## Consigne
Indiquez si chacune des affirmations suivantes concorde avec le passage du texte, en répondant par oui ou non et en citant les mots qui tranchent.
1. Les personnages du récit sont des témoins réels de la guerre.
2. Le soldat surnommé le "Yank" est né en Allemagne.
3. L'histoire se déroule sur plusieurs semaines.

## Passage du texte
********

"Il leur rappela aussi que la peur n'était pas un crime, mais qu'une incapacité à contrôler cette peur était une maladie contagieuse nécessitant d'être isolée et traitée avec la plus grande sévérité. "
Je parle de témoignages, mais ce ne sont que des personnages fictifs, inventés par l'auteur, qui peuplent l'histoire. Les événements, quant à eux, sont en partie véridiques, et retranscrivent adroitement l'atmosphère de cette Grande guerre.
Dans la peau de jeunes soldats, enrôlés au front, venant de camps différents - l'un est "Fritz", Allemand de souche, l'autre Américain natif, un "Tommy", tandis que le troisième, le "Yank" est né en Allemagne, mais s'est expatrié en Amérique, combattant désormais pour l'armée Américaine. Ces jeunes recrues, très différents par leurs origines, communient dans la peur qu'ils ressentent quant au déroulement des affronts. Traumatisés mais courageux, ils servent leur patrie pour rendre honneur à leur famille et leur nation, sans se poser d'éternelles questions. Le destin les fera se rencontrer sur le champ de bataille, à l'orée de l'arrêt des combats, dans une position insolite, devant s'entraider pour ne pas s'entretuer.
Paul Dowswell réussit une prouesse narrative, liant frayeur et panique, dans une histoire d'un jour, racontée telle une course poursuite historique contre la mort. En cette période noire, l'humanité des hommes est comme envolée, effacée au profit des crimes meurtriers perpétués lors cette guerre sanglante. L'auteur laisse poindre une infime parcelle de solidarité suite au tintement des onze coups de la finalité de cette première guerre. Une coalition de plusieurs hommes, les trois protagonistes - ennemis quelques heures, voire quelques minutes plus tôt -, oublient leurs insignes au bénéfice de la camaraderie humaine. L'aviateur "Yank", ayant essayé de bombarder une troupe Allemande dont faisait partie le "Fritz", se retrouve blessé, et aidé par ce même "Fritz", et par le "Tommy", suite au cessez-le-feu mondiale. Comme quoi l'homme a beau se montrer cruel, une part de son être, gouverné par le coeur, garde des émotions vives et pleinement humaines. "Le soleil brille toujours après une nuit sombre" comme disait James Ngugi.

********

## Données fournies

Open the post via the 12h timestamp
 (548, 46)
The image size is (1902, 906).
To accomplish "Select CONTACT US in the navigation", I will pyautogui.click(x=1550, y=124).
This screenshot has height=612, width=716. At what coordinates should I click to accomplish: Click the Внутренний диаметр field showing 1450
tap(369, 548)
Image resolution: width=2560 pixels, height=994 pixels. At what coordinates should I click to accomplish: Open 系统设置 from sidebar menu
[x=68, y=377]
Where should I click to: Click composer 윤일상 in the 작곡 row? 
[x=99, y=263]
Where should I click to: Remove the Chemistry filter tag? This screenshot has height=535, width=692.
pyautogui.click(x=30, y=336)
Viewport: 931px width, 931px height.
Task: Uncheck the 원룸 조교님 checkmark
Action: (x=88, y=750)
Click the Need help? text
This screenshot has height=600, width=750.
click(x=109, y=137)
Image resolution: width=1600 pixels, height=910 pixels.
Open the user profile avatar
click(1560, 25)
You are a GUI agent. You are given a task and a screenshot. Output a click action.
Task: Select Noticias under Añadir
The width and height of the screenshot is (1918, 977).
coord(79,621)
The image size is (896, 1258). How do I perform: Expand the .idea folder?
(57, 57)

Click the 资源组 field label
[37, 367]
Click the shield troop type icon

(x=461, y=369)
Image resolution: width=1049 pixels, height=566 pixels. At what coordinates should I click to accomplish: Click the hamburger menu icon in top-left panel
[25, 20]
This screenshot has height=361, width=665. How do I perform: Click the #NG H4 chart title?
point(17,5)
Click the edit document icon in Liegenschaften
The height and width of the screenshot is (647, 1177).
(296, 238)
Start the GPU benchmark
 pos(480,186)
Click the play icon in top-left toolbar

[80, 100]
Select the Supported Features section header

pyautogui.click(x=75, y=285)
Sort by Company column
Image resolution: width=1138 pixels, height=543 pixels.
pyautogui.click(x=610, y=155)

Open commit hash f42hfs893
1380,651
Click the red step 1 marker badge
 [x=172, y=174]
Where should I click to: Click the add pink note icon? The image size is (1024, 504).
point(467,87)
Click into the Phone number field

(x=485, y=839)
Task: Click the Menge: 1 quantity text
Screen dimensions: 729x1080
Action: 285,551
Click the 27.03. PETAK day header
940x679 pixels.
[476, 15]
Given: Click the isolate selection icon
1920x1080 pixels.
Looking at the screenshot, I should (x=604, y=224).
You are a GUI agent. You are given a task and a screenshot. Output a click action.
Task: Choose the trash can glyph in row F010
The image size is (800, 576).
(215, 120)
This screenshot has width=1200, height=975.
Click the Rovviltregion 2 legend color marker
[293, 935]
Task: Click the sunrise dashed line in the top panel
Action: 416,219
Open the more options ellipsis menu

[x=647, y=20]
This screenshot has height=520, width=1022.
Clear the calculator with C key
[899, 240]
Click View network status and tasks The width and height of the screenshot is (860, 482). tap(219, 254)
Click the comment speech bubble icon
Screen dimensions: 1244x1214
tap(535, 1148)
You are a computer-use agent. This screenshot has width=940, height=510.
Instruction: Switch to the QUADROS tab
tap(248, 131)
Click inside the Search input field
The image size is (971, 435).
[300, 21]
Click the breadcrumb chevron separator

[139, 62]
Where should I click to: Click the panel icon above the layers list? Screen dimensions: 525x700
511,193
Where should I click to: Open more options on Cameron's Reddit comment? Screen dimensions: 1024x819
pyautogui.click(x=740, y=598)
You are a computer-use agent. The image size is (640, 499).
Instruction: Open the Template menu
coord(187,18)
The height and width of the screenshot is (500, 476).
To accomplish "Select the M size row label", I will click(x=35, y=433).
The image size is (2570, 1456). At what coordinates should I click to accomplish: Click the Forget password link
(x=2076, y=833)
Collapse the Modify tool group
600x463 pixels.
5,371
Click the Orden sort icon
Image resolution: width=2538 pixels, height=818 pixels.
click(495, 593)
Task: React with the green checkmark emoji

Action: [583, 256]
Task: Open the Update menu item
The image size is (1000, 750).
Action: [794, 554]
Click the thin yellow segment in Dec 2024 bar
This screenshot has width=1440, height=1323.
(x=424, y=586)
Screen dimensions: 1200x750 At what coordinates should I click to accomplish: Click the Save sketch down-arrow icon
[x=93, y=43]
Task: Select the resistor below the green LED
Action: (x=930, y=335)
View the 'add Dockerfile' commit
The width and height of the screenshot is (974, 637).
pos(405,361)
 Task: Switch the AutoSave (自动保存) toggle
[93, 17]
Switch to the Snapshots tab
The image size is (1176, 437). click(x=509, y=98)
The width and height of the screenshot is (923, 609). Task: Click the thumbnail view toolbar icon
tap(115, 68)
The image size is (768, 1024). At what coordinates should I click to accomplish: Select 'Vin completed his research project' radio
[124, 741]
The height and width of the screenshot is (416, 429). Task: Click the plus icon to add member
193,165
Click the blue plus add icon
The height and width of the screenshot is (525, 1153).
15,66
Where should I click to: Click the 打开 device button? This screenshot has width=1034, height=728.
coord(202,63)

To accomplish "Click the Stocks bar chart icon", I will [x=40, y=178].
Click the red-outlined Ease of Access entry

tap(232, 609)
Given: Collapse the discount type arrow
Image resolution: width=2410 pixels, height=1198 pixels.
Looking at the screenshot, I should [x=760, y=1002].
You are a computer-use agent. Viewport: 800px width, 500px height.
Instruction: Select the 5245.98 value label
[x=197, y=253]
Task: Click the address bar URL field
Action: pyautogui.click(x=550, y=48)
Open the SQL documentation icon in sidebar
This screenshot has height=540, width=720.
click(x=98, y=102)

********

## Corrigé
1. Non : « ce ne sont que des personnages fictifs, inventés par l'auteur »
2. Oui : « le "Yank" est né en Allemagne »
3. Non : « dans une histoire d'un jour »